Although the rate of decline has moderated, the UK’s largest mortgage lender has predicted that house price declines will last into next year.
According to The Halifax, a division of Lloyds Banking Group, home prices were 4.7% lower in September than they were a year ago.
Prices decreased by 0.4% from the prior month, however this was a significantly smaller decline than in the past.
The lender predicted that the market would be impacted by high interest and mortgage rates.
“Homeowners inevitably become more realistic about their target selling price, reflecting what has increasingly turned into a buyer’s market,” said Kim Kinnaird, director of Halifax Mortgages.
However, because interest rates would remain higher for a longer period of time than many had anticipated, demand would be constrained, and “downward pressure on house prices into next year,” She said.
- Mortgages on average for five years fall below 6%.
- Renters vying for each property increase from 20 to 25.
When faced with high mortgage rates, purchasers were reportedly preferring smaller, more inexpensive homes, according to competitor lender Nationwide earlier in the week.
Both the Halifax and Nationwide polls use data from their own mortgage lending, excluding out people who buy houses outright or engage in buy-to-let transactions. The majority of home transactions currently include cash buyers, according to the most recent official data.
According to the Halifax, the price drop in September marked the sixth straight monthly decline in pricing, bringing the price of a typical UK property down to £278,601. Nevertheless, this is still £39,400 more than it was in March 2020, before the epidemic caused costs to soar.
“The property market is offering a much stronger supply of homes than it did during 2021, when we saw frantic buying activity,” said Nicky Stevenson, managing director of estate agent group Fine and Country. “This is giving buyers much more choice and headroom to haggle – though it is also playing a part in pushing down prices during negotiations with sellers.”

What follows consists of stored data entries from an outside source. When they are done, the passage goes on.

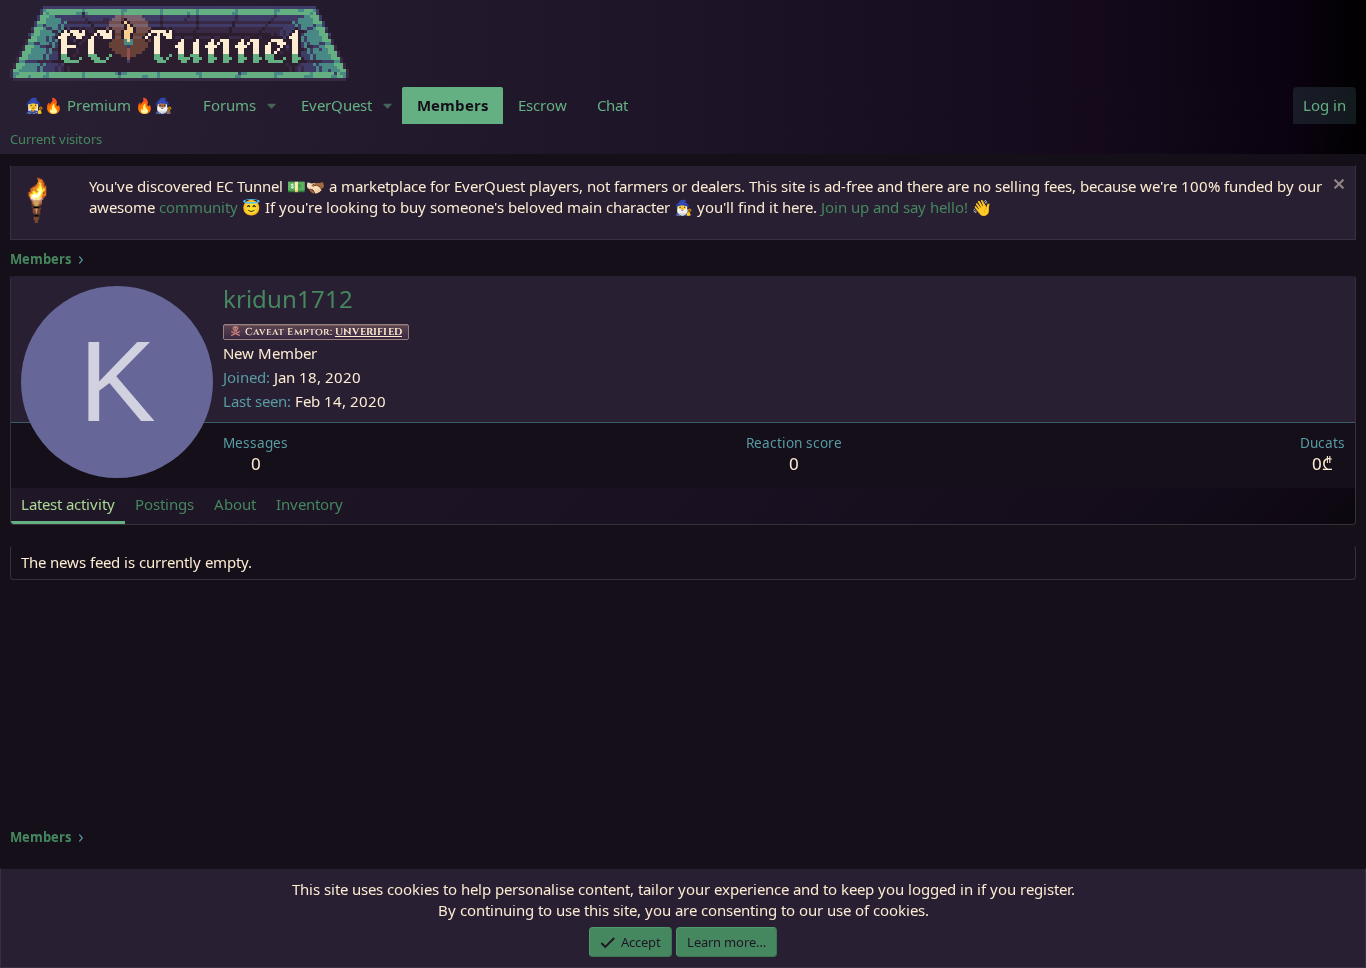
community (198, 207)
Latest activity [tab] (68, 504)
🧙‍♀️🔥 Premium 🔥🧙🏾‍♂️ (99, 105)
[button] (272, 105)
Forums (229, 105)
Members (452, 105)
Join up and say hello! (894, 207)
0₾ (1322, 463)
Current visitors (56, 139)
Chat (612, 105)
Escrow (542, 105)
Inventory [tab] (309, 504)
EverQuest (336, 105)
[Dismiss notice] (1336, 186)
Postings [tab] (164, 504)
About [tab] (235, 504)
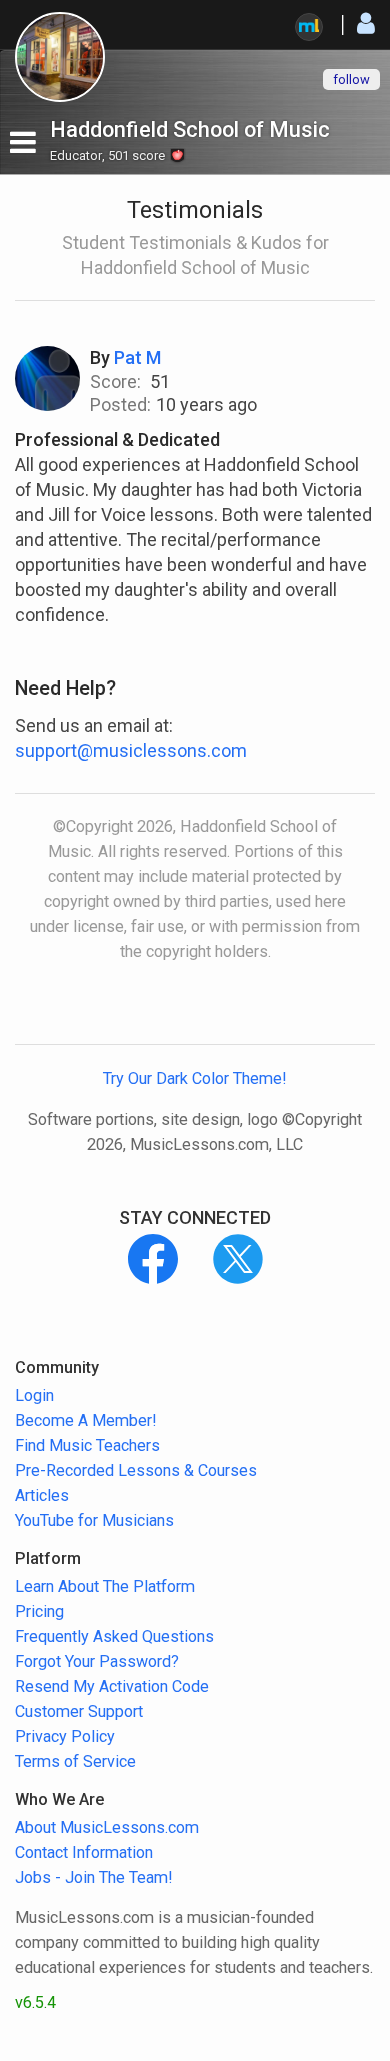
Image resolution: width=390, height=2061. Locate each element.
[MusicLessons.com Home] (309, 27)
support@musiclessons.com (131, 750)
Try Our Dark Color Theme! (195, 1078)
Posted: (120, 404)
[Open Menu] (23, 142)
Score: (115, 381)
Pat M (137, 357)
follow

According to the Halifax, while being around £14,000 below their peak in August 2022, real estate values are still 1% higher than they were in December 2021, when the Bank of England began its string of base rate increases.
According to investment platform Bestinvest’s Alice Haine, a personal finance analyst, “the housing market is expected to remain subdued into the next year as the drag effect from the Bank of England’s 14 interest rate hikes delivers a heavy blow to affordability levels.”
“While some buyers have been forced to reduce the size and value of the home they purchase to afford mortgage repayments, others are abandoning moving plans altogether.”
Some first-time buyers, she added, would be glad to see prices drop and could pick longer-term mortgages to spread out the cost, even though doing so would result in higher long-term costs.